> What you need to do
All of the records must come back exactly. Please repeat them in full.

· · ·

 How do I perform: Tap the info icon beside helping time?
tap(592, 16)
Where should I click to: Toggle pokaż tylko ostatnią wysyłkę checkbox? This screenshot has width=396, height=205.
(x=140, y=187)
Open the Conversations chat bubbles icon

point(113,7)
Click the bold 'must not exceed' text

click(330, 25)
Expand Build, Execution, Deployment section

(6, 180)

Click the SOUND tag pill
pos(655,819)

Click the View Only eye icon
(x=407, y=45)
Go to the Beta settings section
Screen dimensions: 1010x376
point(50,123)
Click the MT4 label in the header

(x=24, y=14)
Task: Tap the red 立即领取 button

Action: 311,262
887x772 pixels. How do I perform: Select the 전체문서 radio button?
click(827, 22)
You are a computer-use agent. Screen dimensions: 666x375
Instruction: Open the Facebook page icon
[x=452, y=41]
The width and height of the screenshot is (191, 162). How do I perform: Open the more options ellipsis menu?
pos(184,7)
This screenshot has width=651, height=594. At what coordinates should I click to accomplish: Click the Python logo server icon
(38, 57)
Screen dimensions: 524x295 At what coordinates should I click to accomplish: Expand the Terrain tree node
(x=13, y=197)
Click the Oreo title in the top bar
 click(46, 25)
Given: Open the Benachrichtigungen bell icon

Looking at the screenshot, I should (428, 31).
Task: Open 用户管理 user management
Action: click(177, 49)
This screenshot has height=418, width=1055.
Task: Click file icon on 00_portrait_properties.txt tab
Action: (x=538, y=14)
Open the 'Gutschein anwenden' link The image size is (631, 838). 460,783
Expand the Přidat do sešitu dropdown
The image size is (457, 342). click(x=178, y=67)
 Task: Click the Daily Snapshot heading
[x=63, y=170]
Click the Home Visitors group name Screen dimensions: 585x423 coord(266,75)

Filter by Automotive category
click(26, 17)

· · ·

> Result of the task
 How do I perform: Tap the info icon beside helping time?
tap(592, 16)
Where should I click to: Toggle pokaż tylko ostatnią wysyłkę checkbox? This screenshot has width=396, height=205.
(x=140, y=187)
Open the Conversations chat bubbles icon

point(113,7)
Click the bold 'must not exceed' text

click(330, 25)
Expand Build, Execution, Deployment section

(6, 180)

Click the SOUND tag pill
pos(655,819)

Click the View Only eye icon
(x=407, y=45)
Go to the Beta settings section
Screen dimensions: 1010x376
point(50,123)
Click the MT4 label in the header

(x=24, y=14)
Task: Tap the red 立即领取 button

Action: 311,262
887x772 pixels. How do I perform: Select the 전체문서 radio button?
click(827, 22)
You are a computer-use agent. Screen dimensions: 666x375
Instruction: Open the Facebook page icon
[x=452, y=41]
The width and height of the screenshot is (191, 162). How do I perform: Open the more options ellipsis menu?
pos(184,7)
This screenshot has width=651, height=594. At what coordinates should I click to accomplish: Click the Python logo server icon
(38, 57)
Screen dimensions: 524x295 At what coordinates should I click to accomplish: Expand the Terrain tree node
(x=13, y=197)
Click the Oreo title in the top bar
 click(46, 25)
Given: Open the Benachrichtigungen bell icon

Looking at the screenshot, I should (428, 31).
Task: Open 用户管理 user management
Action: click(177, 49)
This screenshot has height=418, width=1055.
Task: Click file icon on 00_portrait_properties.txt tab
Action: (x=538, y=14)
Open the 'Gutschein anwenden' link The image size is (631, 838). 460,783
Expand the Přidat do sešitu dropdown
The image size is (457, 342). click(x=178, y=67)
 Task: Click the Daily Snapshot heading
[x=63, y=170]
Click the Home Visitors group name Screen dimensions: 585x423 coord(266,75)

Filter by Automotive category
click(26, 17)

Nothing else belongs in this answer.